Real neurons change their behaviour based on how the firing patterns presented on their inputs. Real neurons don't simply have one input. Some have as many as 100,000 inputs. Real neurons change over time. Do something on input, and something comes out. Wait a while. Do it again, and you get something different.

Real neurons exist in an environment of other neurons. They're all bathed in blood. Other neurons in the vicinity can cause a large number of diverse neurotransmitters to be diffused into the general area -- targeting pretty much every neuron. Spikes... doesn't go into any of this detail. Neurons form new connections. They can put out new tendrils, reach out and touch other neurons. Spikes... doesn't explore this. During the early life of a human, a great deal of neurons simply die, presumably to make room for other more important neurons. There are a whole lot of details about neurons that are important, that are critical to understanding how the mind and brain work.

However, Spikes... seems to concern itself with one hypothetical, constant, unchanging neuron that has only one input and one output.

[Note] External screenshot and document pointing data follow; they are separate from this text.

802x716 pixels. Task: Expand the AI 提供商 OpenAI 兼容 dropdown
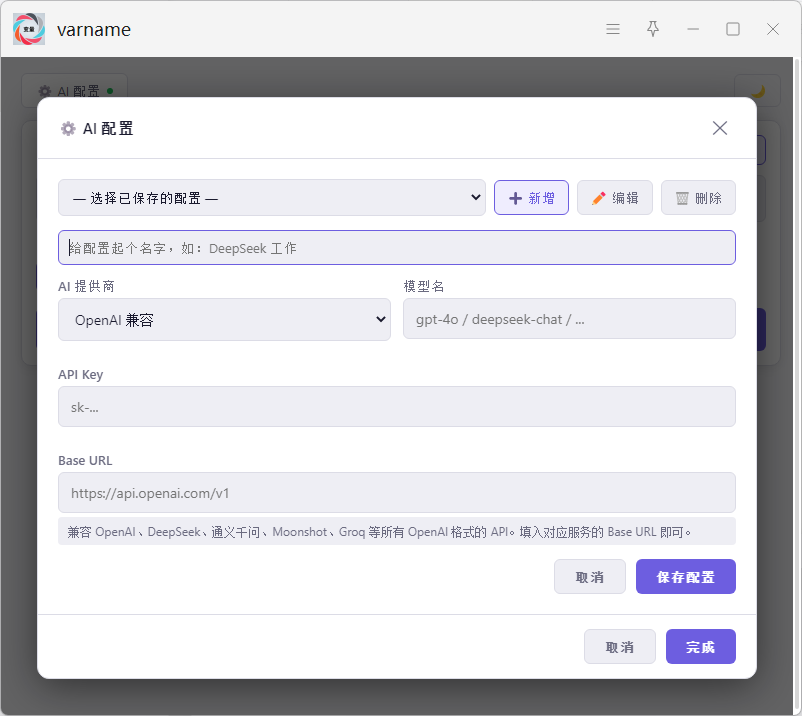(225, 320)
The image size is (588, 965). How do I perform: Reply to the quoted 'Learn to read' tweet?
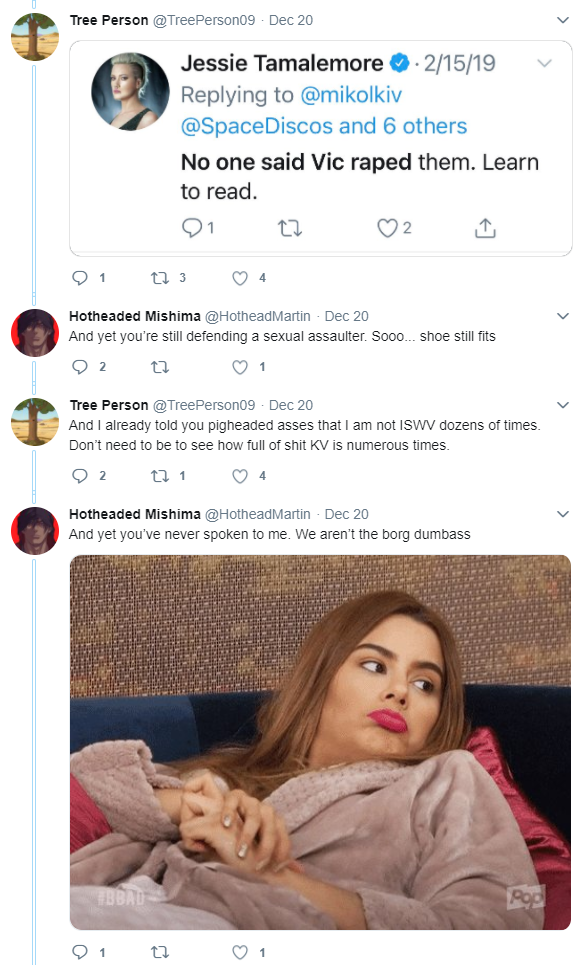tap(192, 228)
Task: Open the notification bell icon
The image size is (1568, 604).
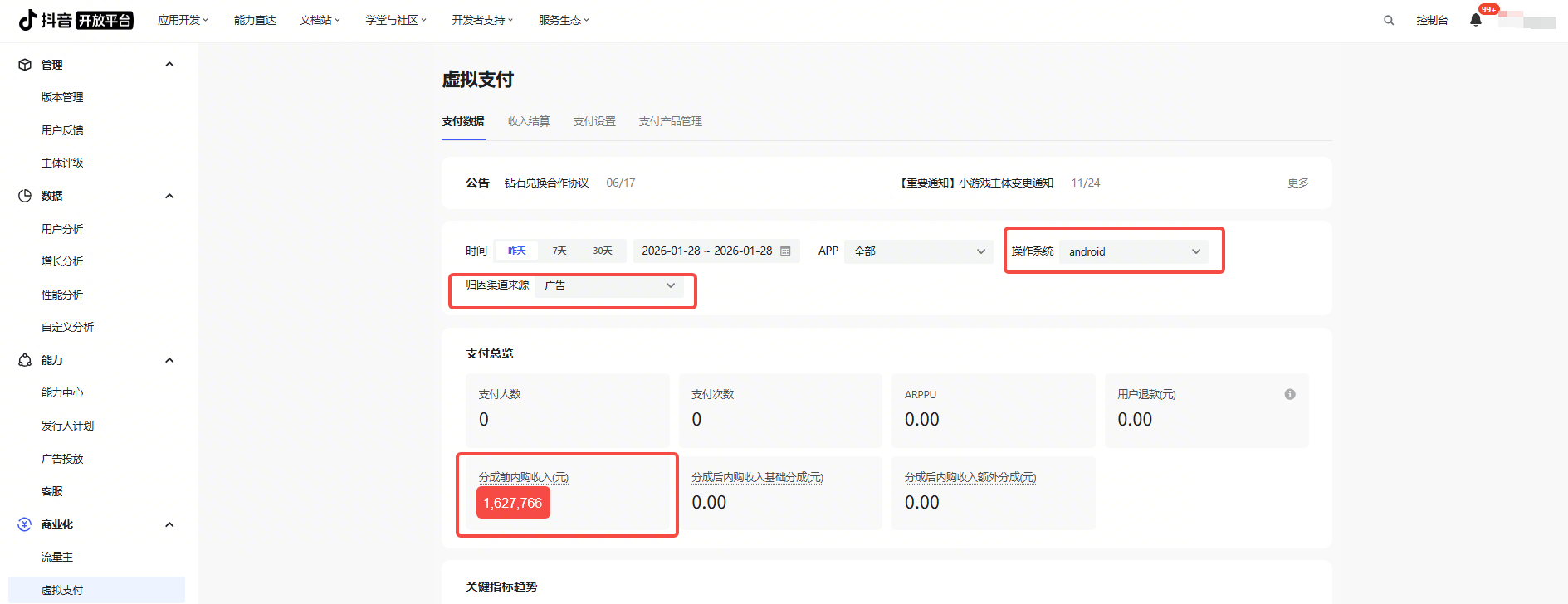Action: [x=1475, y=20]
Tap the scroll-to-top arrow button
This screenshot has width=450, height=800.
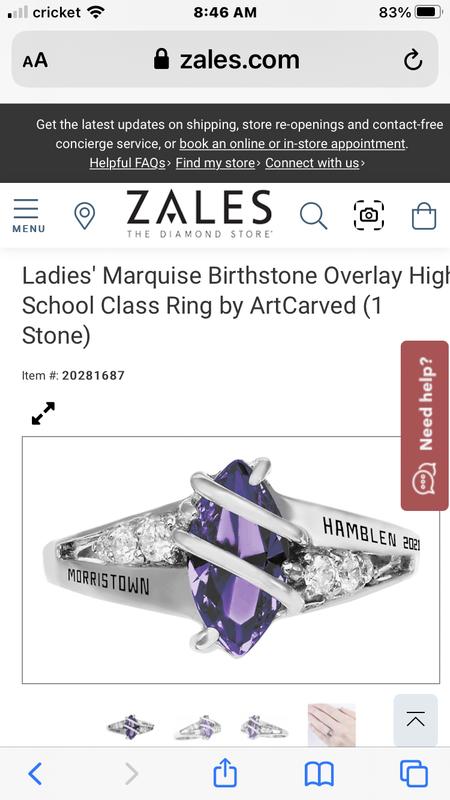click(415, 720)
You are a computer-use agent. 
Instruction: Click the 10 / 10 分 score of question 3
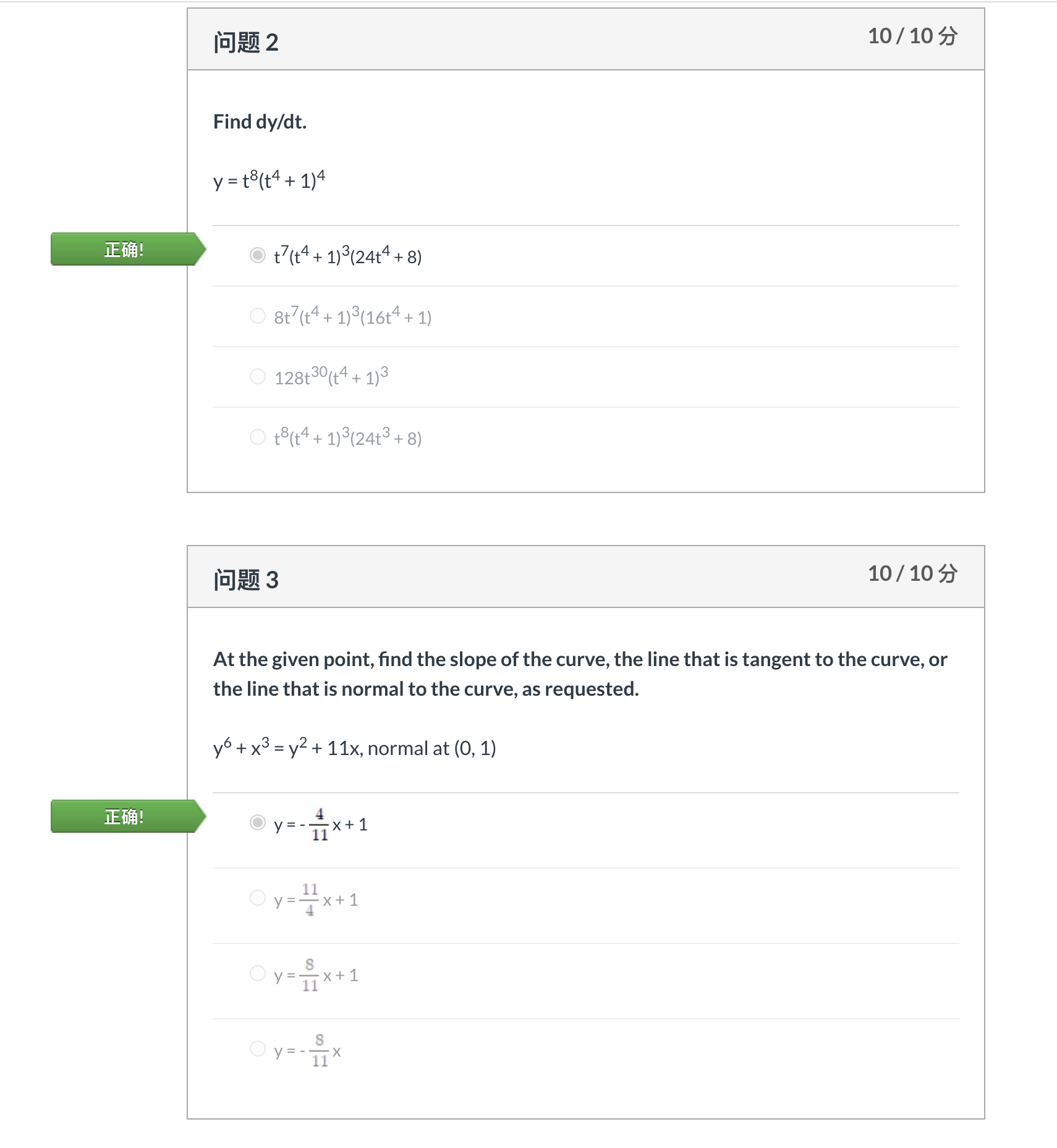(x=913, y=573)
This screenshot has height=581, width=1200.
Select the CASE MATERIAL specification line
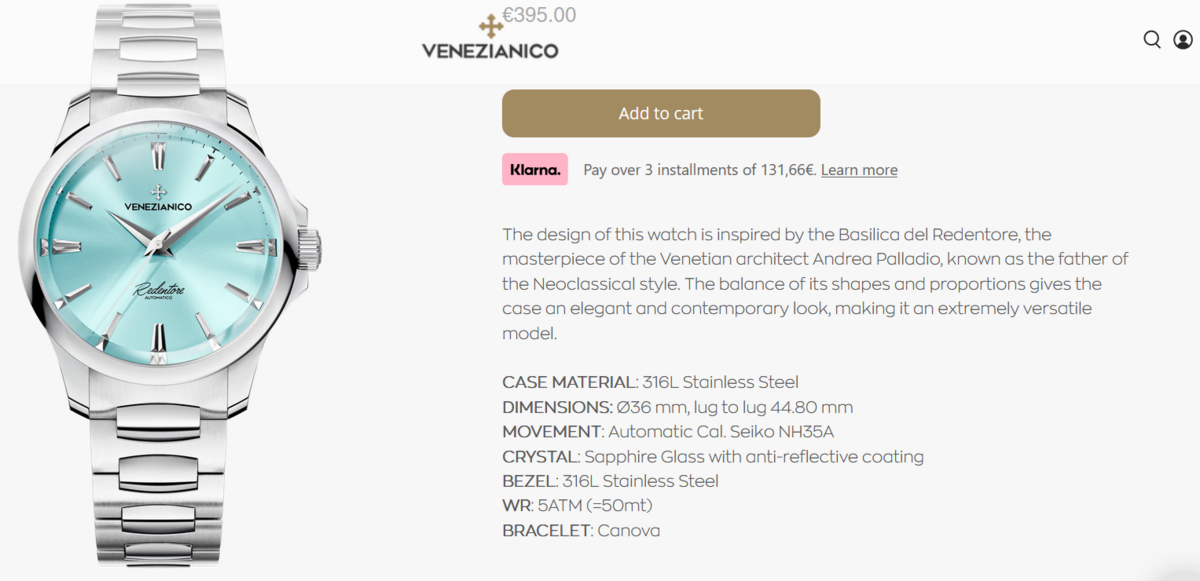(x=650, y=382)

Now, I only have my opinion to go on, but my take is that one should not even try to figure out a code associated with the spikes. There is no code. It's a spike. That's what it does. The spike itself is the information. It's like the baton in a relay race. As long as the baton gets where it's going, the system works.

As an example, we can look at the motor neurons. Each motor neuron is connected to a patch of muscle tissue. When a motor neuron fires, the muscle contracts a bit. If the motor neuron stops firing for a period, the muscle will relax and stretch out. More firing -- more contraction, up to some maximum I suppose where it can't contract any more. The spike is saying, "Please contract a bit." End of story. You pack more per unit time, the muscle will contract more and faster.

How would information theory come into the picture here? Where does fourier analysis fit in? Who cares what the shape of the graph of time vs firing frequency looks like? These things just don't matter. When you get spikes occuring, stuff happens.

In conclusion, even though I don't have all the answers, I know enough to know Spikes... isn't the answer. If you want to figure out how the brain works, don't expect any insight to come from this book.